Whether or not that particular provision passed, prosecutors would still have to pinpoint specific evidence of outward intoxication — such as slurred speech or difficulty walking — to prove, “beyond a reasonable doubt,” that the offender knew his victim couldn’t consent.
“The standard is just a little higher,” New said.
‘Is That Going to Be Enough?’
Prosecutors’ next task is in a courtroom: litigating cases under the brand-new statute and testing the waters in front of a judge or jury.
“In the cases (that don’t) neatly fit into an enumeration, and I go forward under ‘consent didn’t exist,’ is that going to be enough?” Oswald said. “Or is the appellate court going to say, ‘No, this isn’t sufficient.’”
“That’s always a scary process, to try a case under an un-litigated statute,” she continued. “You don’t know if it’s going to get punted back … Then I have to come back and tell a Summer Willis, or my complainant, ‘Hey, it didn’t work.’”
“I met many survivors who have gone through the hard crawl (of) depression and PTSD and finding healthy relationships again,” Willis said. “It’s just so important to make sure that even if sexual assault happens to this next generation … they don’t have to go through the same thing that I went through.”
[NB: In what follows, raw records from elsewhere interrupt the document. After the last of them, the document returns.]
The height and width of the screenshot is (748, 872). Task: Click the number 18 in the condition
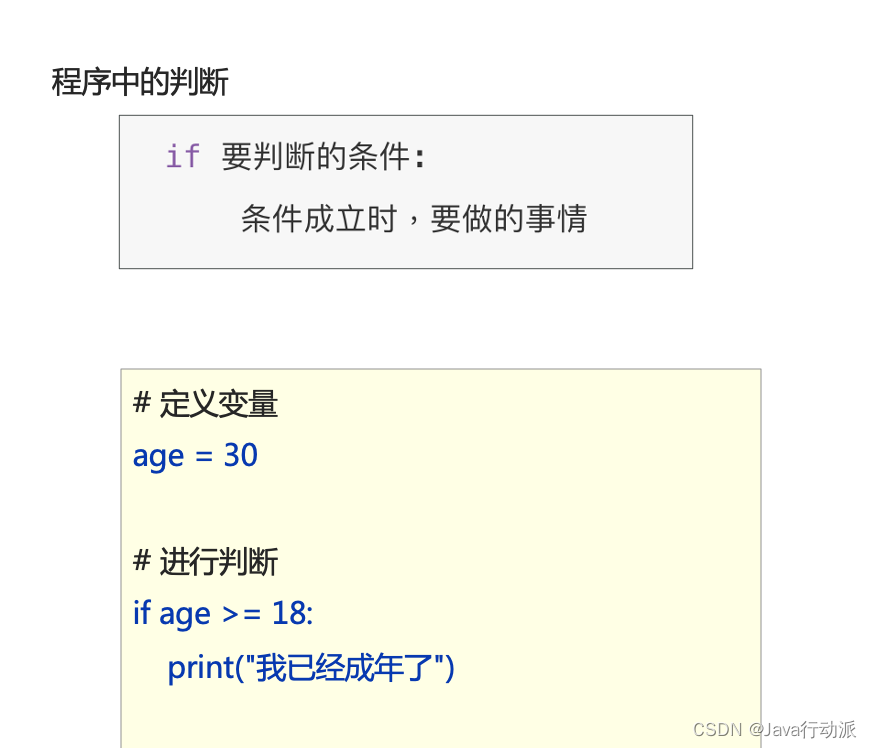[288, 613]
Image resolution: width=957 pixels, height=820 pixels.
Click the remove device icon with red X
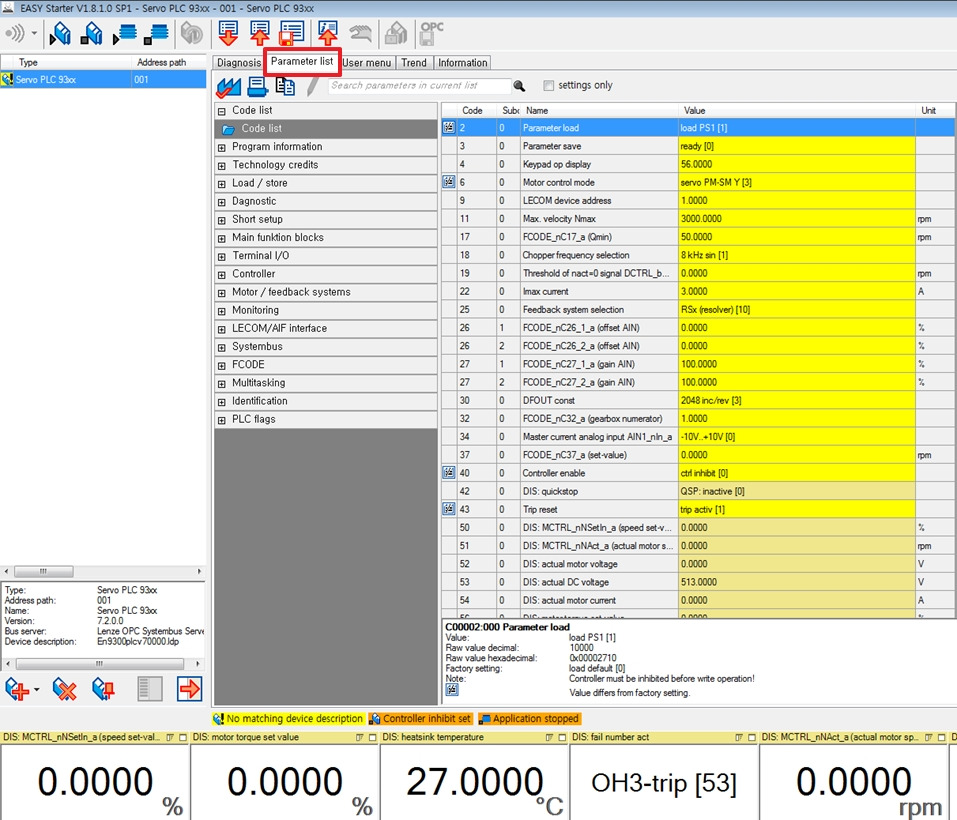[63, 689]
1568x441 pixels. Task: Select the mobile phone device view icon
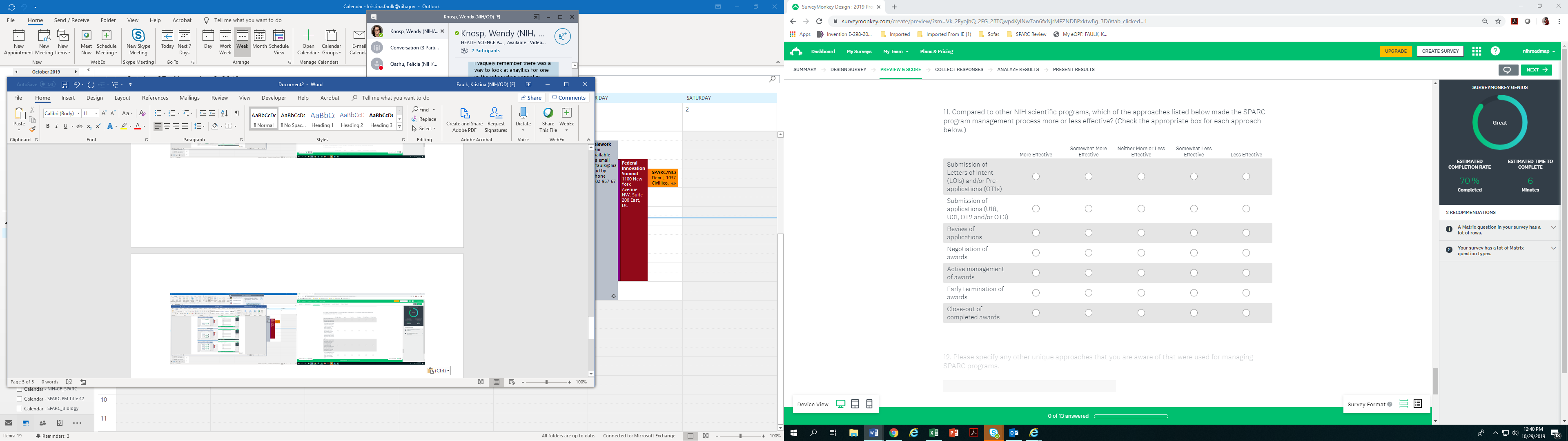(869, 404)
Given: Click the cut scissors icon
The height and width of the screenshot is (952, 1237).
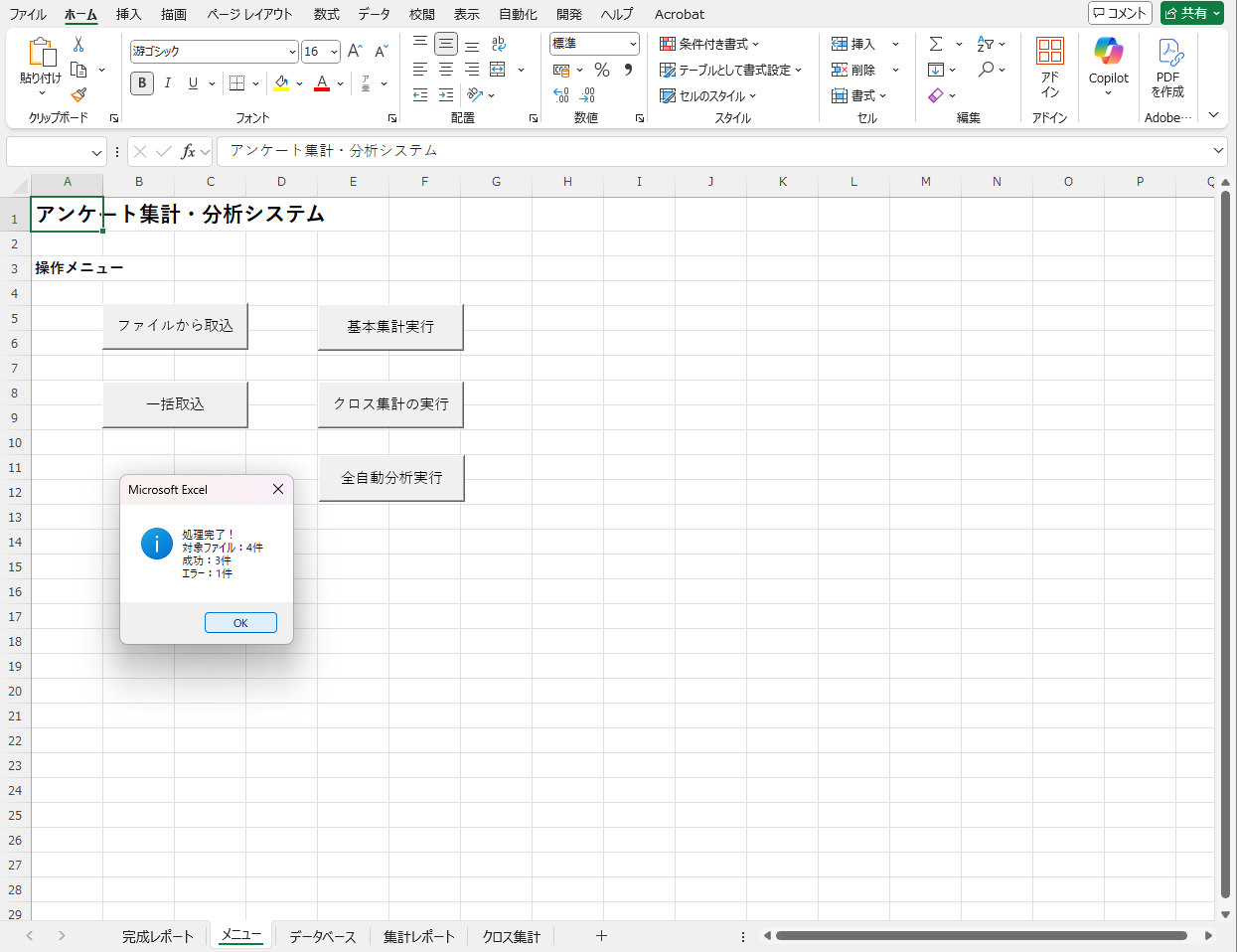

But, concerns about current attitudes toward sexual assault loom large — and, despite legislative wins like the Summer Willis Act, may still dissaude victims from pursuing justice.
“I just don’t feel like this administration, in the state or the nation, is all that friendly to women,” Oswald said. “Sexual assault victims are looking at large cases, the Epstein case … the way the P. Diddy case was tried. I’ve had at least three complainants mention that to me.”
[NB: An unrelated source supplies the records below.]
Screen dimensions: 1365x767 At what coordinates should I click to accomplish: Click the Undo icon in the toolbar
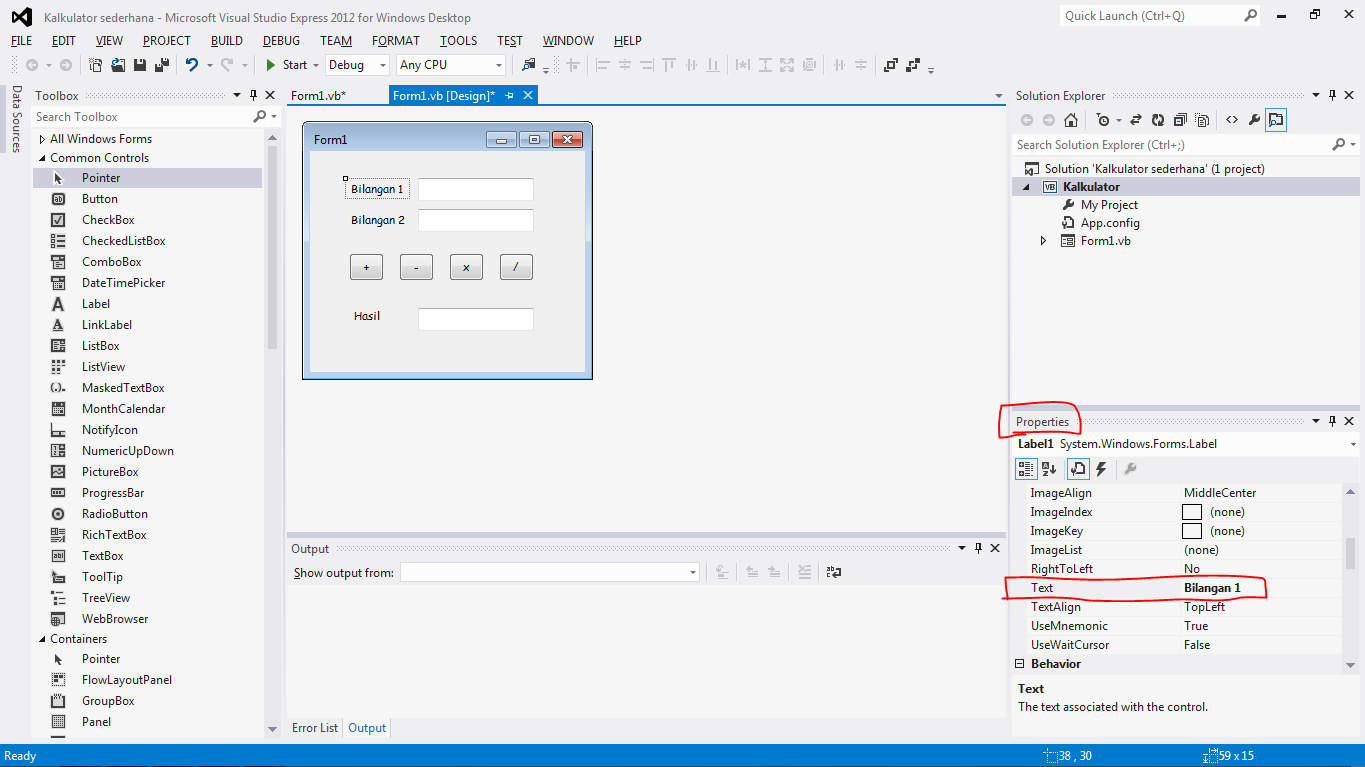tap(191, 64)
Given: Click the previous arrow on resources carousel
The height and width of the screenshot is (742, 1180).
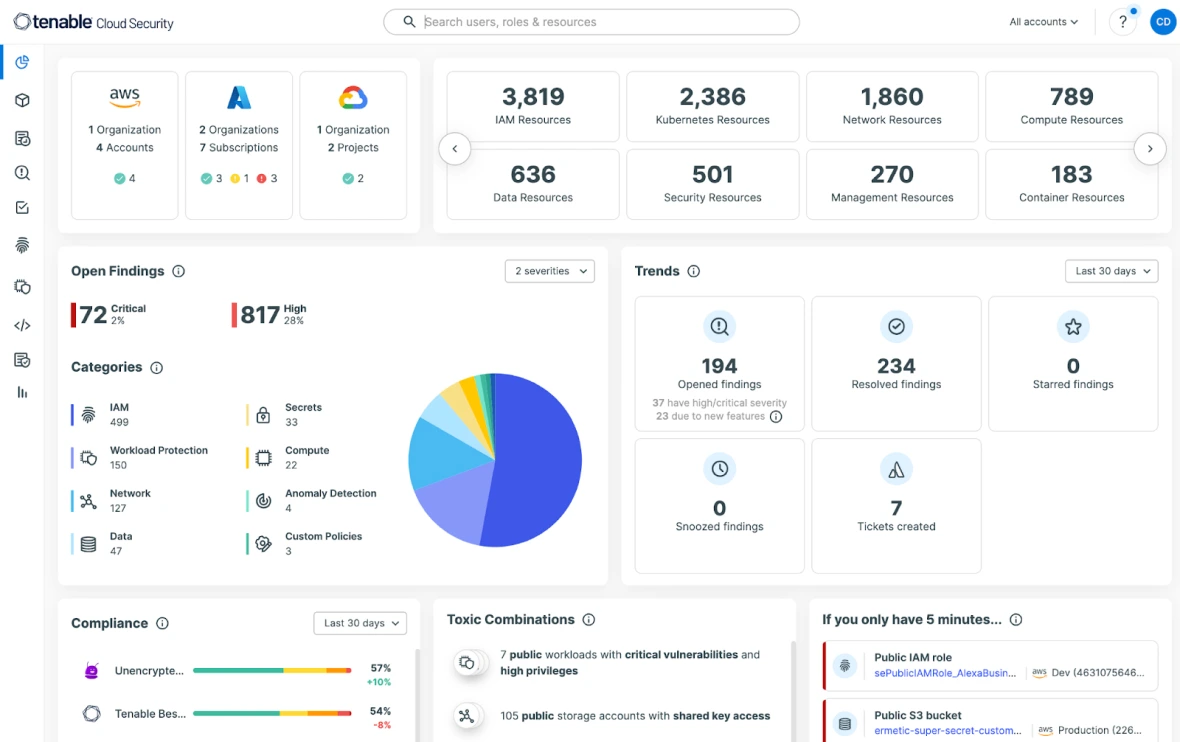Looking at the screenshot, I should pos(455,149).

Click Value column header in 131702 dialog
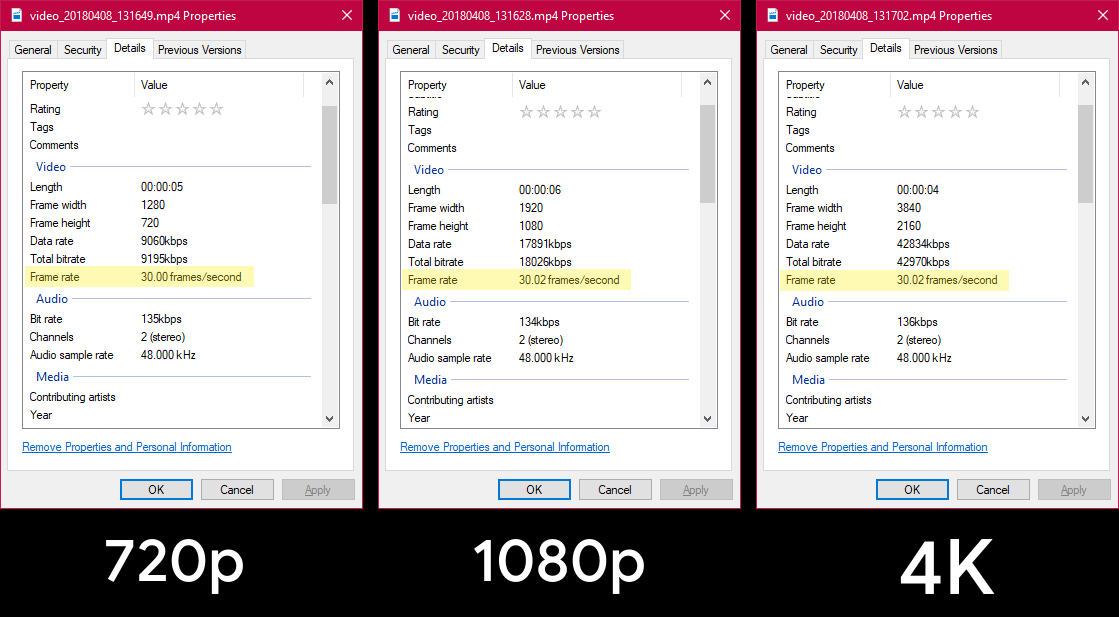[x=910, y=85]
“Over the last several decades, people report more often than they used to,” Harris County assistant district attorney Jay Gordon told The Barbed Wire. “Not because of necessarily changes in the law, but changes in attitudes.”
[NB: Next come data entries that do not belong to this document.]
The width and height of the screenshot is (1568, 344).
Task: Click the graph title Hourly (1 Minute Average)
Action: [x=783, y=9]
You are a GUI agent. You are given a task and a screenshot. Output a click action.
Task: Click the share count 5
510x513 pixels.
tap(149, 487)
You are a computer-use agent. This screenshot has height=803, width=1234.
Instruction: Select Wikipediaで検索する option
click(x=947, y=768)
In the immediate aftermath of the MeToo movement’s zenith in 2017, sex crime reports spiked 14% across 24 countries, and 7% in the U.S., according to a Yale University-funded study published in 2019. Those numbers reflect a much larger reality about sexual assault, misconduct, and pursuing justice: It happens in the public eye.
Optimistically, Willis accepts this reality.
“I think that people are good and they want to do good,” she said. “They just don’t necessarily know what’s going on, especially at state politics. And by letting the everyday person know that this is happening, that was our biggest success. Getting the community behind us.”
She recounts a story from one of her interns, whose grandmother broke into tears when she learned about the bill.
“After a lifetime,” she finally confessed to her family that she had been assaulted when she was young, Willis said.
“Having a win, having a victory for survivors,” she added, “gives a lot of people hope that there will be change.”